##### PROVIDED RECORDS
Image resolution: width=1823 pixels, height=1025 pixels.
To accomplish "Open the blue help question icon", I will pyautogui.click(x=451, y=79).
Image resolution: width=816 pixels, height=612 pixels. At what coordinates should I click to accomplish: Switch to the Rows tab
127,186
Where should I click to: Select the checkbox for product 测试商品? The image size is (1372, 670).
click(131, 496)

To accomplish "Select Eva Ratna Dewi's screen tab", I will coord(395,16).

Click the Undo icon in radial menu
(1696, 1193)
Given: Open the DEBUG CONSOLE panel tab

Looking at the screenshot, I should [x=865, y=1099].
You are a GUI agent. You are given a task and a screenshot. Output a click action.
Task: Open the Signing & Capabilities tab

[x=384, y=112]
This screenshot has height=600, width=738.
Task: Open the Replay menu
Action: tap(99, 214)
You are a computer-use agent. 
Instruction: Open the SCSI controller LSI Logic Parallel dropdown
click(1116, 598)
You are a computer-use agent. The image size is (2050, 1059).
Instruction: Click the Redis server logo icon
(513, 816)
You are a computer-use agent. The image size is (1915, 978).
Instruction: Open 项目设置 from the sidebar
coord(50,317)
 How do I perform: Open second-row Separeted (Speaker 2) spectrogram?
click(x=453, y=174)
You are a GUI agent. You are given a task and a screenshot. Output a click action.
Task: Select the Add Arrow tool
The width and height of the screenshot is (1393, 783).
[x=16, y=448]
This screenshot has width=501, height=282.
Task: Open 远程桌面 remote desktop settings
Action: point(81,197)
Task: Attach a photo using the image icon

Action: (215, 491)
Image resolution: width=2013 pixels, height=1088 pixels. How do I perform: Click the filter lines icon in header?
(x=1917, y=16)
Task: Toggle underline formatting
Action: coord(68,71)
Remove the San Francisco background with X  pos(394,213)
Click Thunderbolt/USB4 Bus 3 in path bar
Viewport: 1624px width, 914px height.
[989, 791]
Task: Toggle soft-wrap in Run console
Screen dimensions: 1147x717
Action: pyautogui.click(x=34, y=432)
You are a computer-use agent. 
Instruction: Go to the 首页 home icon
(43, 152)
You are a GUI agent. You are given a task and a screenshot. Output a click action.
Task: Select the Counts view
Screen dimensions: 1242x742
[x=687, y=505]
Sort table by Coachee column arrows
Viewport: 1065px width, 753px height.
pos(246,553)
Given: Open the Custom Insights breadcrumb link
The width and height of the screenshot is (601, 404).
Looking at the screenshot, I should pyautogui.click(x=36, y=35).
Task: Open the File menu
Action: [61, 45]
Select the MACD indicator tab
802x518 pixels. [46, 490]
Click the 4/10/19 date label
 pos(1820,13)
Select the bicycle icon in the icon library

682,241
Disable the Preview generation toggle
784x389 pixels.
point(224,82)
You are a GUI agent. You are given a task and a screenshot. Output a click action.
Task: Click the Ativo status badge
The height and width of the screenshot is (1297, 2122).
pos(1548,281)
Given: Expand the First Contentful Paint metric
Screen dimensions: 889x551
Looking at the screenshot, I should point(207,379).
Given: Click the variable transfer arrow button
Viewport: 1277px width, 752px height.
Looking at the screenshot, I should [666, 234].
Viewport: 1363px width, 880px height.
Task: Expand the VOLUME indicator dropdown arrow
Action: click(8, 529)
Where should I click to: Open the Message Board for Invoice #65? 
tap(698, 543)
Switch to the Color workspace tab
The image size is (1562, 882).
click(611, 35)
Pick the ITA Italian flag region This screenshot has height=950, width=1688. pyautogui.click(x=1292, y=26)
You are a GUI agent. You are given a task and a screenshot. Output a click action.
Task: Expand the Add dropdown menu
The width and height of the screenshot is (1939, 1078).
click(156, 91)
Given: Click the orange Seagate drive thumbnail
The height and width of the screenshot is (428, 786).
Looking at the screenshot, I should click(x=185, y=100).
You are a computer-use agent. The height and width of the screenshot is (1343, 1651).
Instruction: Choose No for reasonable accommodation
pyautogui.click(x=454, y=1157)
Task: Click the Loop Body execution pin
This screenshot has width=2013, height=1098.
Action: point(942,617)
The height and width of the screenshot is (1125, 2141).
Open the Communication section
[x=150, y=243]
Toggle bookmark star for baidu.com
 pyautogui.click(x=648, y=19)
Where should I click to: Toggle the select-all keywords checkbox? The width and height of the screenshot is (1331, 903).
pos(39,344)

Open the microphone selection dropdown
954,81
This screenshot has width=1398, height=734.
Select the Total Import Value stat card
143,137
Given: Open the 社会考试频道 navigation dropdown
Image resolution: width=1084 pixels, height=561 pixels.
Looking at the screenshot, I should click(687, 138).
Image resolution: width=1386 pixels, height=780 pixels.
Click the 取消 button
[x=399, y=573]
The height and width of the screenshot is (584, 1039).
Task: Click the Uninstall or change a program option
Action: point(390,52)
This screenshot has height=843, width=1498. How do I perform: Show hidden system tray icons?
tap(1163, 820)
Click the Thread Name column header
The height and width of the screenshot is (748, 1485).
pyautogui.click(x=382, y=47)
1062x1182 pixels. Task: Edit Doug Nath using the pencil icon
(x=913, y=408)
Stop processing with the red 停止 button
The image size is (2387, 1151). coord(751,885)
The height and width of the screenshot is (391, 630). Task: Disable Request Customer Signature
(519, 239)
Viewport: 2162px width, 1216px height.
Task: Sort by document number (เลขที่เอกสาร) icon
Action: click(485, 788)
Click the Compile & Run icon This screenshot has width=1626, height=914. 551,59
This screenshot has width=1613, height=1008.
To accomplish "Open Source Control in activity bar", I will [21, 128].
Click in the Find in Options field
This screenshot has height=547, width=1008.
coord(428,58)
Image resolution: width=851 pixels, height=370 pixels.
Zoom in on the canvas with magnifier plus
##########
--- WHAT YOU SHOULD DO ---
Give back, exactly as written, the stretch from the line with "Where should I click to: Select" through the line with "Sort table by Coachee column arrows", and no other lines from the records above.

--- ANSWER SPACE ---
Where should I click to: Select the checkbox for product 测试商品? The image size is (1372, 670).
click(131, 496)

To accomplish "Select Eva Ratna Dewi's screen tab", I will coord(395,16).

Click the Undo icon in radial menu
(1696, 1193)
Given: Open the DEBUG CONSOLE panel tab

Looking at the screenshot, I should [x=865, y=1099].
You are a GUI agent. You are given a task and a screenshot. Output a click action.
Task: Open the Signing & Capabilities tab

[x=384, y=112]
This screenshot has height=600, width=738.
Task: Open the Replay menu
Action: tap(99, 214)
You are a computer-use agent. 
Instruction: Open the SCSI controller LSI Logic Parallel dropdown
click(1116, 598)
You are a computer-use agent. The image size is (2050, 1059).
Instruction: Click the Redis server logo icon
(513, 816)
You are a computer-use agent. The image size is (1915, 978).
Instruction: Open 项目设置 from the sidebar
coord(50,317)
 How do I perform: Open second-row Separeted (Speaker 2) spectrogram?
click(x=453, y=174)
You are a GUI agent. You are given a task and a screenshot. Output a click action.
Task: Select the Add Arrow tool
The width and height of the screenshot is (1393, 783).
[x=16, y=448]
This screenshot has width=501, height=282.
Task: Open 远程桌面 remote desktop settings
Action: point(81,197)
Task: Attach a photo using the image icon

Action: (215, 491)
Image resolution: width=2013 pixels, height=1088 pixels. How do I perform: Click the filter lines icon in header?
(x=1917, y=16)
Task: Toggle underline formatting
Action: coord(68,71)
Remove the San Francisco background with X  pos(394,213)
Click Thunderbolt/USB4 Bus 3 in path bar
Viewport: 1624px width, 914px height.
[989, 791]
Task: Toggle soft-wrap in Run console
Screen dimensions: 1147x717
Action: pyautogui.click(x=34, y=432)
You are a computer-use agent. 
Instruction: Go to the 首页 home icon
(43, 152)
You are a GUI agent. You are given a task and a screenshot. Output a click action.
Task: Select the Counts view
Screen dimensions: 1242x742
[x=687, y=505]
Sort table by Coachee column arrows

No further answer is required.